Job: Copy the entries verbatim, starting at the line containing "1913x952 pixels. How" and ending at the line containing "(x=437, y=418)", with both of those lines included.

Stored data
(begin)
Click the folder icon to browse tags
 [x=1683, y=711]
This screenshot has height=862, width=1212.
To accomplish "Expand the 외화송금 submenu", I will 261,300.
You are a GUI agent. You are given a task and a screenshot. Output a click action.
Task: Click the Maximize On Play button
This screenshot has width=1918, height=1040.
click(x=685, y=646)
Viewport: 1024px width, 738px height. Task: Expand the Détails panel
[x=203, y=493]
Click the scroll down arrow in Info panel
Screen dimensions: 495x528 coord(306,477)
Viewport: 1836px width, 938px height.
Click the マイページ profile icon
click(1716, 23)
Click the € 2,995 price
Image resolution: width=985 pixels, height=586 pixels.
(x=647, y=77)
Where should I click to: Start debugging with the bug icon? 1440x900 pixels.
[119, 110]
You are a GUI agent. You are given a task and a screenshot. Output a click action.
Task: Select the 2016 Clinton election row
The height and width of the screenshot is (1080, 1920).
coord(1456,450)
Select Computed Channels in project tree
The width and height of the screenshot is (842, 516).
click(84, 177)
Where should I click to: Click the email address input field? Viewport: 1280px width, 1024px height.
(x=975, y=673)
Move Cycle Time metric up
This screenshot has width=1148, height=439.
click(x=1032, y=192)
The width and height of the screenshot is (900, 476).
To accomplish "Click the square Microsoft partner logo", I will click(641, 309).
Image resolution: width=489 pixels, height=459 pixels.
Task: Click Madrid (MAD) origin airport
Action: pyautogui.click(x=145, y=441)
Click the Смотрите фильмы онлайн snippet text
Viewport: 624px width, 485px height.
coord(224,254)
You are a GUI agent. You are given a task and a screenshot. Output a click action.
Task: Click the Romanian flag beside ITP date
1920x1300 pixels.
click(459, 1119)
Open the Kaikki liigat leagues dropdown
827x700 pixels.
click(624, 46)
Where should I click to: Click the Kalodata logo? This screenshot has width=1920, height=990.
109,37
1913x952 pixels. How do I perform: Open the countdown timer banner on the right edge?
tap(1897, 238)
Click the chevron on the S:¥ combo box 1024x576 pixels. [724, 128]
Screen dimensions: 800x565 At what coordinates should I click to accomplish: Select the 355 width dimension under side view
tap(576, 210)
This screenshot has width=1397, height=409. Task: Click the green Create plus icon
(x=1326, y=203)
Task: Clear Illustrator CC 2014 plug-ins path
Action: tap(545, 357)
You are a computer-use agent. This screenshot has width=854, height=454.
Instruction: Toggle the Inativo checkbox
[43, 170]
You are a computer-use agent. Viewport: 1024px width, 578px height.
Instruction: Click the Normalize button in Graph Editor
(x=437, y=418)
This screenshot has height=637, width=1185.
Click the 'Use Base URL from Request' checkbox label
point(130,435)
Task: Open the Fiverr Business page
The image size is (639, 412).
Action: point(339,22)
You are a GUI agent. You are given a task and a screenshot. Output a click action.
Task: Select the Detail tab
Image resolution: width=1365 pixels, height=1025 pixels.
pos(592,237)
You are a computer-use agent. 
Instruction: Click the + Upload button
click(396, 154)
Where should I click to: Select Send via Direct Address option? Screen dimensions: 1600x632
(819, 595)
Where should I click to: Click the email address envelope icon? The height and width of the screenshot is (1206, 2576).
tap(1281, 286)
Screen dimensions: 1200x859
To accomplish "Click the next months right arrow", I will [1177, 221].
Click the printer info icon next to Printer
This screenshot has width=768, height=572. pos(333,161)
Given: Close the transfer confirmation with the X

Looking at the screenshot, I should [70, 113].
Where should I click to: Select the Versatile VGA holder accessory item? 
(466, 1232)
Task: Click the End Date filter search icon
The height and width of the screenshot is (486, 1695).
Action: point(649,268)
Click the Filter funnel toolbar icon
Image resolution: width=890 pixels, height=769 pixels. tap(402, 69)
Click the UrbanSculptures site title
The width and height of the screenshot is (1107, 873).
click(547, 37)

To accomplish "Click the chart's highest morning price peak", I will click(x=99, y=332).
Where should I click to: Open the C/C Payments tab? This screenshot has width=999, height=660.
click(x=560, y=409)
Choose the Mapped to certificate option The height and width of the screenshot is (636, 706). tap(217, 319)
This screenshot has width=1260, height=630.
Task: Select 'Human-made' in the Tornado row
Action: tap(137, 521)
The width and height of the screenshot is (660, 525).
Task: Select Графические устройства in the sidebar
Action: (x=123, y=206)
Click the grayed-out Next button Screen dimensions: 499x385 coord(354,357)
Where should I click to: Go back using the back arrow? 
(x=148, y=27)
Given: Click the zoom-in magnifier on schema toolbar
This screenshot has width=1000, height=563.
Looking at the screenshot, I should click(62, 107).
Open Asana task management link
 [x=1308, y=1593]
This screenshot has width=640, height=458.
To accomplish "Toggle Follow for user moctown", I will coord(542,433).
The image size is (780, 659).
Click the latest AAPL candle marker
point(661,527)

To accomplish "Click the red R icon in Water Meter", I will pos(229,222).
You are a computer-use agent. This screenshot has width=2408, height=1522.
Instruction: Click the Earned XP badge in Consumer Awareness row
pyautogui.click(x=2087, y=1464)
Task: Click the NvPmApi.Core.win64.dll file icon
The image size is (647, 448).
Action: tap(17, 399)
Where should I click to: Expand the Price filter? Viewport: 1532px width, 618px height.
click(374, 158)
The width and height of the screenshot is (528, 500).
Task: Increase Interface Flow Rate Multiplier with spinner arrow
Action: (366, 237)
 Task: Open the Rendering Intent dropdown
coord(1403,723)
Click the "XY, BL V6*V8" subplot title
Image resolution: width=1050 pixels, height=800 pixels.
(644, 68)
(end)
Answer to this exercise:
1913x952 pixels. How do I perform: Open the countdown timer banner on the right edge?
tap(1897, 238)
Click the chevron on the S:¥ combo box 1024x576 pixels. [724, 128]
Screen dimensions: 800x565 At what coordinates should I click to accomplish: Select the 355 width dimension under side view
tap(576, 210)
This screenshot has width=1397, height=409. Task: Click the green Create plus icon
(x=1326, y=203)
Task: Clear Illustrator CC 2014 plug-ins path
Action: tap(545, 357)
You are a computer-use agent. This screenshot has width=854, height=454.
Instruction: Toggle the Inativo checkbox
[43, 170]
You are a computer-use agent. Viewport: 1024px width, 578px height.
Instruction: Click the Normalize button in Graph Editor
(x=437, y=418)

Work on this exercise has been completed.